## THE PROBLEM:
An exact transcription of all the data is required.

===

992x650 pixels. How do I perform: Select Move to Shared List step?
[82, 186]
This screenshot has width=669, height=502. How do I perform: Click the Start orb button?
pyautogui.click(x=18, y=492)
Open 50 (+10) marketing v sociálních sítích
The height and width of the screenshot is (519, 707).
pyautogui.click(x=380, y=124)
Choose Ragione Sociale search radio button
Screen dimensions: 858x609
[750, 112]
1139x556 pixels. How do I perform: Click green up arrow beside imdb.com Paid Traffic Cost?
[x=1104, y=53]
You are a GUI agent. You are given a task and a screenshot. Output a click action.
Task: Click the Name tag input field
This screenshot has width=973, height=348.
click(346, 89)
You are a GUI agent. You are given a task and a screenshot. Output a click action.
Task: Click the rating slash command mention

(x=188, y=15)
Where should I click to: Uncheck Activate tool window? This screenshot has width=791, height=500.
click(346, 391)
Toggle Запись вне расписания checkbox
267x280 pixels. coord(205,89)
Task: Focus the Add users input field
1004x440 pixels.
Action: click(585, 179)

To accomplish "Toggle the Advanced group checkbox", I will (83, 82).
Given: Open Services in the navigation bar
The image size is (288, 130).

===

## WRITTEN SOLUTION:
992x650 pixels. How do I perform: Select Move to Shared List step?
[82, 186]
This screenshot has width=669, height=502. How do I perform: Click the Start orb button?
pyautogui.click(x=18, y=492)
Open 50 (+10) marketing v sociálních sítích
The height and width of the screenshot is (519, 707).
pyautogui.click(x=380, y=124)
Choose Ragione Sociale search radio button
Screen dimensions: 858x609
[750, 112]
1139x556 pixels. How do I perform: Click green up arrow beside imdb.com Paid Traffic Cost?
[x=1104, y=53]
You are a GUI agent. You are given a task and a screenshot. Output a click action.
Task: Click the Name tag input field
This screenshot has width=973, height=348.
click(346, 89)
You are a GUI agent. You are given a task and a screenshot. Output a click action.
Task: Click the rating slash command mention

(x=188, y=15)
Where should I click to: Uncheck Activate tool window? This screenshot has width=791, height=500.
click(346, 391)
Toggle Запись вне расписания checkbox
267x280 pixels. coord(205,89)
Task: Focus the Add users input field
1004x440 pixels.
Action: click(585, 179)

To accomplish "Toggle the Advanced group checkbox", I will (83, 82).
Given: Open Services in the navigation bar
The image size is (288, 130).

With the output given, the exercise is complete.